Wednesday, February 27, 2008

General Election 2008 - Strong BN Versus Strong Opposition

The communal polarisation in 1960s and the subsequent outbreak of rioting led to the formation of the National Front (BN) in 1974. The Front effectively unified all groups with individual representation under a single banner to govern the nation.

This system worked quite well and it effectively marginalised the opposition front to scanty minority in the parliament. The National Front's superiority in numbers in the parliament bestows on the ruling front an overwhelming political power to govern.

The opposition front has been dwindling away to minority in the parliament largely as a result of a lack of Malays joining in with them.

It has been the ideal of the opposition to garner support to wrest parliamentary seats sufficient to deny the BN's two-third majority superiority in the parliament. With this magnitude of strength, the opposition front would have more effective supervision over the BN's governing machinery.

More than 10 years ago, Tunku Razali grouped all the opposition parties under Alternative Front to mount the greatest ever challenge to BN. But Dr. Mahathie's two-hour high-powered rally speech broadcast through television managed to swing the Malays back to BN. As a result, the Alternative Front was denied of a chance to bring about a change to the parliamentary superiority of BN.

In this election, DAP comes out with the same theme.
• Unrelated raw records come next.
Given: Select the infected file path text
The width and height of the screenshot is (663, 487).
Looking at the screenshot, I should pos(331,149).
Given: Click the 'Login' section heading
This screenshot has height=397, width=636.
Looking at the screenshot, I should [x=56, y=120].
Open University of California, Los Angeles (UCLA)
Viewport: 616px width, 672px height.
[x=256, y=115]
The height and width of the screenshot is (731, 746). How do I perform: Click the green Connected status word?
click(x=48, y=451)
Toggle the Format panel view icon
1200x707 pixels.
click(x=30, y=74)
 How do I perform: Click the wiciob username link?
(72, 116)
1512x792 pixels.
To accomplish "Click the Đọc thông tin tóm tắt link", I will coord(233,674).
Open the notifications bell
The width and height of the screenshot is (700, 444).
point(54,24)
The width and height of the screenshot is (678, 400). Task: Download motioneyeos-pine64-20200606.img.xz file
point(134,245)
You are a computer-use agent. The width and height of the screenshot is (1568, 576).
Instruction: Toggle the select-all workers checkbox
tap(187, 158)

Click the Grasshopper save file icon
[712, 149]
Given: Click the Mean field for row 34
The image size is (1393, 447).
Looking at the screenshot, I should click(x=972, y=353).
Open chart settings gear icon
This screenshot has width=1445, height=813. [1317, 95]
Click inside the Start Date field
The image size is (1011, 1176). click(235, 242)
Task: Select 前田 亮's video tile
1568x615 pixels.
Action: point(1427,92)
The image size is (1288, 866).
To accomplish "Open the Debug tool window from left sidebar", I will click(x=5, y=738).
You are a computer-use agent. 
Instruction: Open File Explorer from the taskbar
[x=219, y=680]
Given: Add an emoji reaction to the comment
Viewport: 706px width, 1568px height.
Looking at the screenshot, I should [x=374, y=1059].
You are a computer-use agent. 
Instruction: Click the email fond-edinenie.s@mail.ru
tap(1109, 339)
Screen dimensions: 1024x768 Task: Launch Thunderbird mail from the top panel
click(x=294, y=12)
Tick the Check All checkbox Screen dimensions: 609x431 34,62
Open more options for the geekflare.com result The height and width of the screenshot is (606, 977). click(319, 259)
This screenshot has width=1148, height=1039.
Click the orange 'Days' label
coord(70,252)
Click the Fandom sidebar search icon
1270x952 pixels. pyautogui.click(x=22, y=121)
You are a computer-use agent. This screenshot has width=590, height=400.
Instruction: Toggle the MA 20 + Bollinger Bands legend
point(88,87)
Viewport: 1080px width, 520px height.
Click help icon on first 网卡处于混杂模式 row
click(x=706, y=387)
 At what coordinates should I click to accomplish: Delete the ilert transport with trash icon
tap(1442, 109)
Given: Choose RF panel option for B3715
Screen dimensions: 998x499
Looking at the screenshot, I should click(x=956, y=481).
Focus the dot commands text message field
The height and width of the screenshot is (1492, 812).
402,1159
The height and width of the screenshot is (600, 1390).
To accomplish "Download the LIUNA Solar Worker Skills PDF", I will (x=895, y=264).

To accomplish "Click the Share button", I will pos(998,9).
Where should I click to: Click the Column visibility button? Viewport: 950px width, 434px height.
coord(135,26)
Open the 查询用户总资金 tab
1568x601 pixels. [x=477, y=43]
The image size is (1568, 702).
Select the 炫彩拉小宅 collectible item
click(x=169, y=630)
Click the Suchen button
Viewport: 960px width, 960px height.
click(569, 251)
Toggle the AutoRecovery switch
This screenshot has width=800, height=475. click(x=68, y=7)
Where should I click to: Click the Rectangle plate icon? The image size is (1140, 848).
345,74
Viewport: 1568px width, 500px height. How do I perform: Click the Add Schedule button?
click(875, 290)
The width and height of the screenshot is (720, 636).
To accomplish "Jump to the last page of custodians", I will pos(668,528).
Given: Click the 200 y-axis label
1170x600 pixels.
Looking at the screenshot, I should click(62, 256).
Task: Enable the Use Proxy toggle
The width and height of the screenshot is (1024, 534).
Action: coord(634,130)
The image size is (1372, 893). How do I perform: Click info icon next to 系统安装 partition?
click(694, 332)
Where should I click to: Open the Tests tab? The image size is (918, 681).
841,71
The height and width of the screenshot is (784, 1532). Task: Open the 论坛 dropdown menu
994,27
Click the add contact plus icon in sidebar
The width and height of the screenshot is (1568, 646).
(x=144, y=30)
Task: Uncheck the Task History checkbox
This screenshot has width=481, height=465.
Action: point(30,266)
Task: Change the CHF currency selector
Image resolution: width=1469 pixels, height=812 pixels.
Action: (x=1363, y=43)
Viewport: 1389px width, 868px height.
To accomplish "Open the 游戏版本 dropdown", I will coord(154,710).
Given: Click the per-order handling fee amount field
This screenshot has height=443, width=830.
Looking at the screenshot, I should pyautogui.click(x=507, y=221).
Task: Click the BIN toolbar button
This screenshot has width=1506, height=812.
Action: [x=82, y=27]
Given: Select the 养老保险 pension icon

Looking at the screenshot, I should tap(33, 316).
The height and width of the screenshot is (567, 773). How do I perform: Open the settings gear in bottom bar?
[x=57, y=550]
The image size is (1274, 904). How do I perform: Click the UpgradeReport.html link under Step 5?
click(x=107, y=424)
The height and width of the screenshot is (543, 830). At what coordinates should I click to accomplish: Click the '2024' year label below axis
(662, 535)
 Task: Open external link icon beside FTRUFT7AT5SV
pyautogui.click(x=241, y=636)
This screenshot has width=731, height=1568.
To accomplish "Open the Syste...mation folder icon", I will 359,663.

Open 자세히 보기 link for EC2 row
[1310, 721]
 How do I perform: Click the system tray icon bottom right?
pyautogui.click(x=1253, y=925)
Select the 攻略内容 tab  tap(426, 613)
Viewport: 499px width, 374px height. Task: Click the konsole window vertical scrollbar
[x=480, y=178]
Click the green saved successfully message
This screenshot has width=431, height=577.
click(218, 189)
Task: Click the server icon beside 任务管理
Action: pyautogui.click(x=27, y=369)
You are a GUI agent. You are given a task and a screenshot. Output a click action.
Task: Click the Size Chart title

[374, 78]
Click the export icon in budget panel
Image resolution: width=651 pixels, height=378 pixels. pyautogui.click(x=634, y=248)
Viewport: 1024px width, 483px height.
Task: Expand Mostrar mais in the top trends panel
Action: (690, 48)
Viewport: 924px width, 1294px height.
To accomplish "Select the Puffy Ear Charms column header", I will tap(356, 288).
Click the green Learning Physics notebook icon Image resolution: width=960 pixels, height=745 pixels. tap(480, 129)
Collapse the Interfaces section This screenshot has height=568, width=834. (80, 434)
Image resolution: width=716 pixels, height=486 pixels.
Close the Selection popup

The picture shows Mr. Lim Kit Siang of DAP in an election rally at SS2, PJ last night. I met Lim Kit Siang once in Australia when I was a student at Monash University. On that occasion, Lim was invited to give a public forum on Malaysian politics in the university's Rotunda Hall. The lecture hall was jam-packed with close to 600 students, all mesmerized by Kit Siang's explosive speech on politics. Lim Guan Eng, then a Year 1 student of Monash, was there to give his dad moral support.

2 comments:

Anonymous said...

Tun Mahathir said that there is a need for strong opposition to control the Barisan Nasional. Imagine if everyone is the same. We might as well turn into robots.

Tony Hii said...

Anonymous, in a democratic nation, opposition front does have a role to play.